Marco Bizzarri wrote:
> Hi all.
>
> I need to keep a numer of counters in my application; my counters are
> currently stored in a table:
>
> name | next_value | year
>
>
> The counters must be progressive numbers with no holes in between
> them, and they must restart from 1 every year. What I've done so far
> is to access them while in SERIALIZABLE ISOLATION LEVEL, with the
> following:
>
> SELECT next_value FROM counters WHERE name = 'name' for update;
> UPDATE counters SET next_value = next_value + 1 WHERE name = 'name';
>...
> 2) while this works, it has the unfortunate behaviour to cause
> conflict between concurrent transactions; so, one of them has to be
> restarted and redone from scratch. Is there a way to avoid this
> behaviour? maybe with lock to tables?


The way I understand the documentation at

"http://www.postgresql.org/docs/8.3/static/transaction-iso.html";

and

'http://www.postgresql.org/docs/current/static/explicit-locking.html',

you should not have to use the serial isolation level.

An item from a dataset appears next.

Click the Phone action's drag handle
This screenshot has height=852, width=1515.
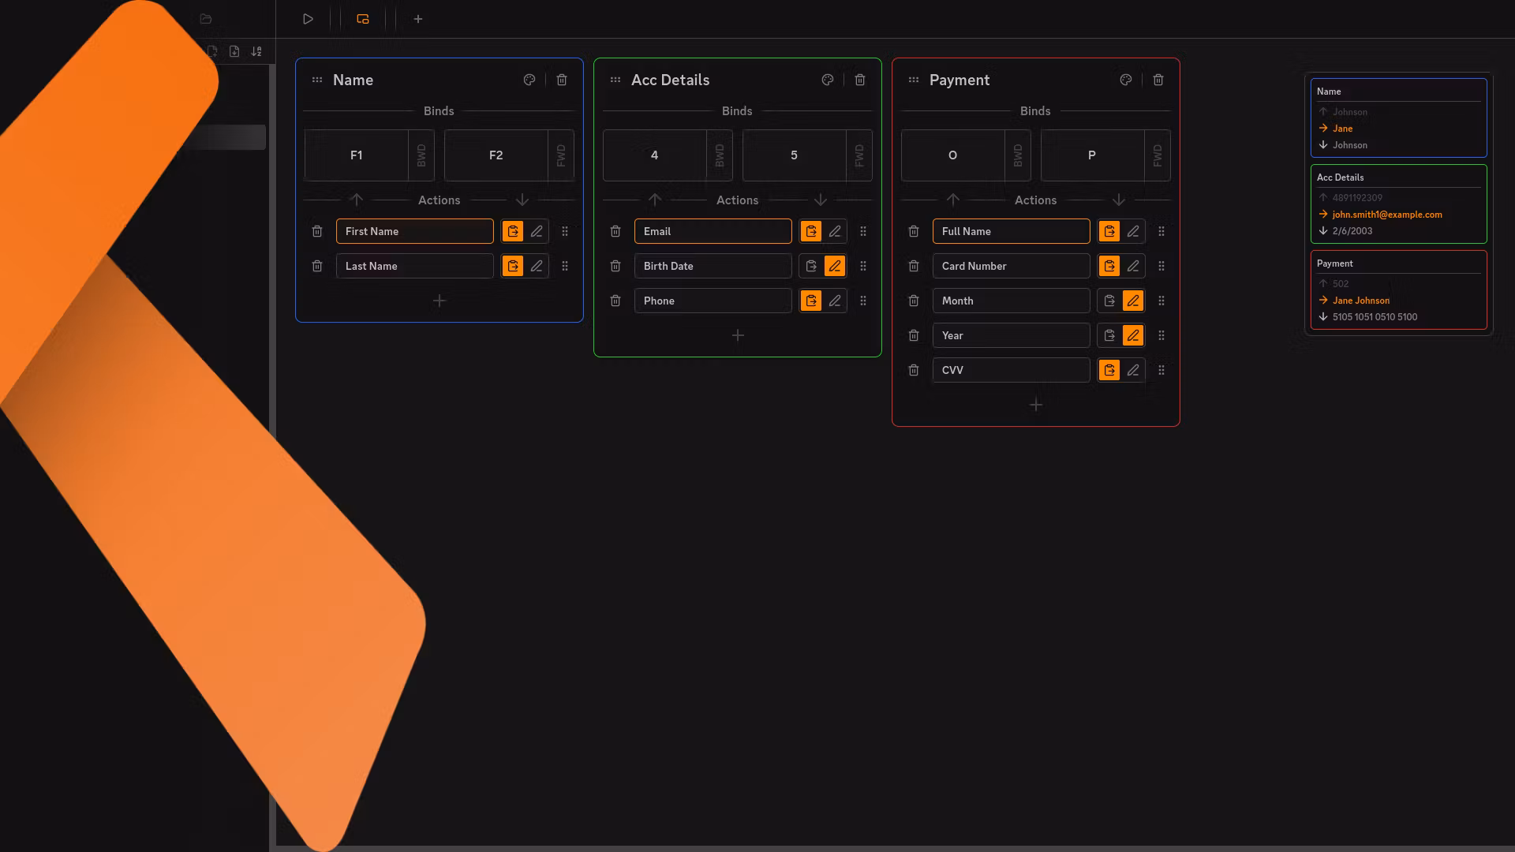863,301
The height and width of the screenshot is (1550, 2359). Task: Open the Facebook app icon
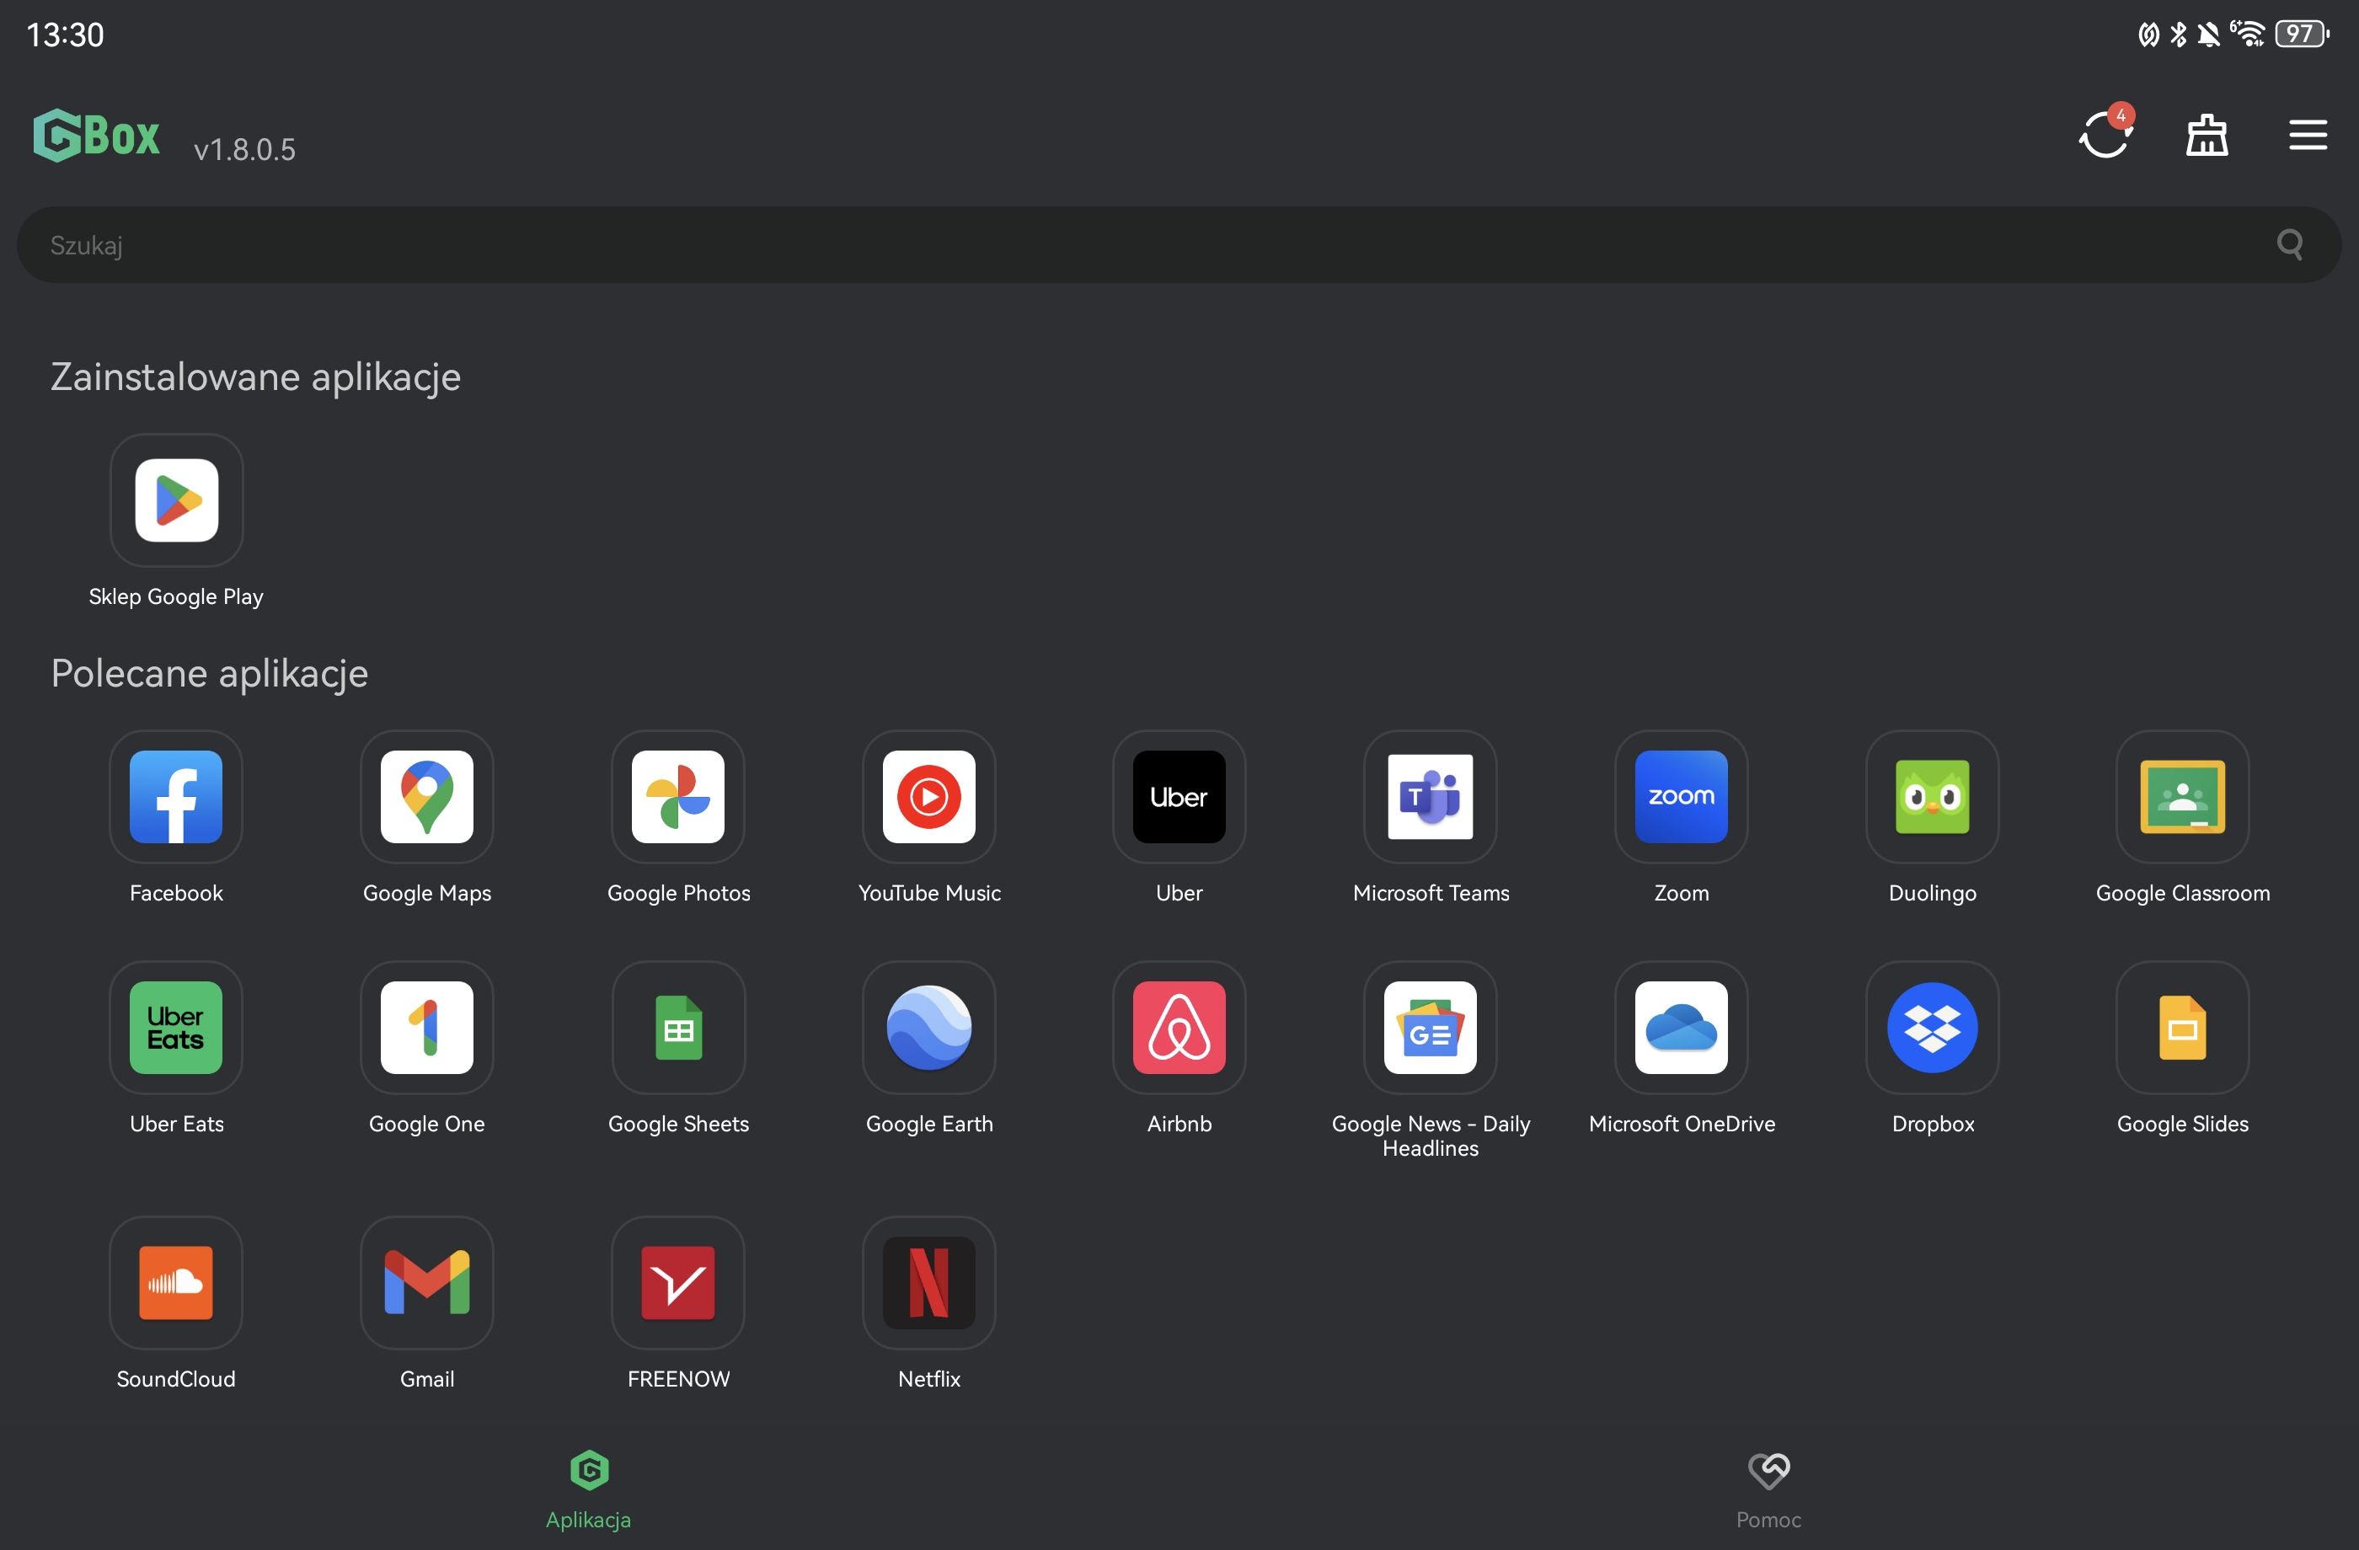point(176,797)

I would define the counter table so as to hold the last-used value, rather that the "next" value, and then do the UPDATE first.

As a consequence, assuming all this happens within a transaction of course, the SELECT FOR UPDATE syntax is not required either because the UPDATE will grab a lock on the row and block other updates until the transaction is finished. That is, concurrency is protected and you don't have to restart any transactions because subsequent transactions will just wait until the first one finishes due to nature of the lock automatically acquired by the initial UPDATE statement.